Things of note for the week ending October 19th, 2012

1. Antartica like you’ve never seen it before
This is the story of a LocalWiki project named ‘Open Antarctica‘. Yes that’s right, not only is there internet in Antarctica but there’s also a LocalWiki project too! It’s a great story and some of the photography is just stunning. Go check it out.

2. I share my body with 20 personalities
This is incredible.

‘The meetings came and went very quickly, like so much of my life. I was sure Valerie said she worked in fifty-minute blocks, but I barely seemed to arrive before I was home again. The conversations while I was there seemed the weird end of bizarre, as well. I didn’t really know what the therapists’ agenda was, but I quickly got the feeling they were trying to nudge me down a particular path.
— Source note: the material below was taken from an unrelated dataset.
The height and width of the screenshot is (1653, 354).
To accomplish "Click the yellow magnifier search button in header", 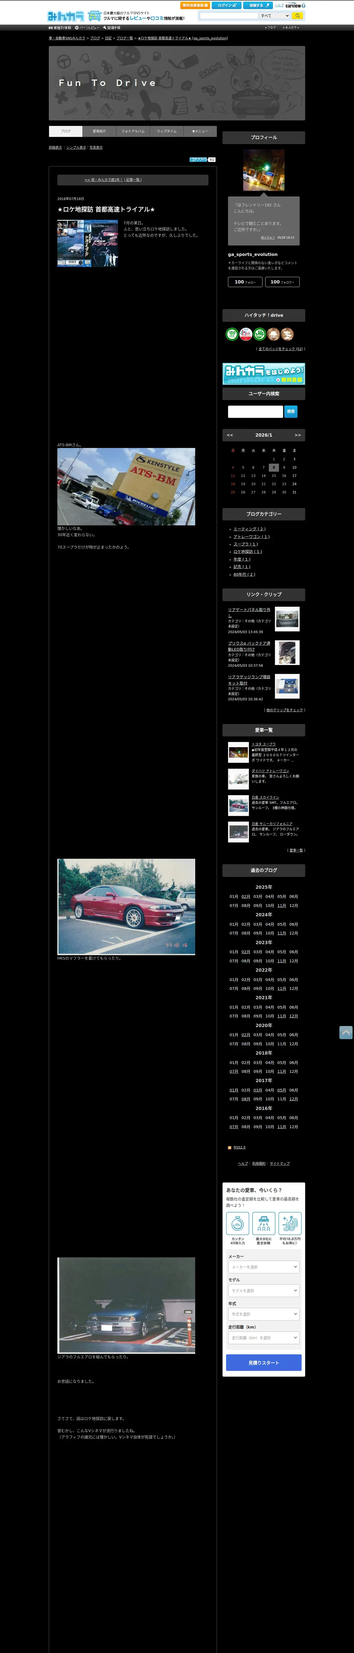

I couldn’t put my finger on it, so one day Valerie came out and said it.

According to her I shared my body with dozens of other people.’

AND

“No, it’s not like that,” Dr Hale said. “You are not here all the time. Other people take control of your body. They have their own separate lives, just as you do.”
-
Ridiculous as it all sounded, I couldn’t help asking questions.
-
“So where do I go then?”
-
He shrugged. “It’s as if you go to sleep.”
-
“Why don’t I fall over then?”
-
“Because someone else is awake and keeping the body going.”

—-

The above is taken from an excerpt from ‘All of Me‘ published on The Atlantic earlier this week. I read it, cried a little, then I bought the book.

I reckon you’ll do the same.

3. Best Skyfall tie up yet?
This, from Coke Zero, is kind of awesome

Nice.

4. New Global Pages on Facebook
This is a bit work-based, so if you’re not in the industry you might want to skip straight to number five. However, if you are and you want to know what Facebook are doing to help brands with global and local presences, then AnalogFolk have a decent breakdown.

5. Bodyform
You’ve probably been on some kind of media blackout if you haven’t seen the Bodyform Responds video yet, and while the content is quite brilliant, the conversations that have spun out afterward are considerably much more interesting. From the creative minds of Carat and Rubber Republic it’s been seen as brilliance by some, unauthentic by others and – in some corners – the first proof of the fallacy of social media.

How do you feel about it? Is it just a bit of fun and a fairly tongue-in-cheek response to a comedy video?
Or is it just another salty mess in the never-ending daisy chain of advertising?

You tell me.

—-

Bonuses this week are a bunch of videos that people have sent me; James Cordon, being funny for Sight Savers; the Duracell bunny made out of recycled batteries and LEDs, made out of LEDs; and Coffee, made the small way.